(Excerpts from a dataset)
++++++++++++++++++++

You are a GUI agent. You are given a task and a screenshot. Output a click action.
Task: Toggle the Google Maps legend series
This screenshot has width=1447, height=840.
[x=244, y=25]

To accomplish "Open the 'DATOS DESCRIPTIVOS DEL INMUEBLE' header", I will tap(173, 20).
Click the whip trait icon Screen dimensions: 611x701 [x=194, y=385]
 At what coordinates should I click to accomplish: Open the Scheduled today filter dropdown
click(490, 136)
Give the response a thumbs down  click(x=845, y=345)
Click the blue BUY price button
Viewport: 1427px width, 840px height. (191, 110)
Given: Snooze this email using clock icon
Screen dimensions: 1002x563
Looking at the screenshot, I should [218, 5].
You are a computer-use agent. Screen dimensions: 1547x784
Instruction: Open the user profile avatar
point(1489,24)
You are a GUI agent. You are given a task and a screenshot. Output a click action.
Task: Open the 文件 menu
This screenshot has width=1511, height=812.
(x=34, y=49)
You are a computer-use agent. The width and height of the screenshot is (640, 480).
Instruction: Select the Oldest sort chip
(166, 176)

++++++++++++++++++++

*YOUR GOAL*. How many of the lines in the records include the string "agent"? Reply with the number alone.

*PROBLEM SOLUTION*. 4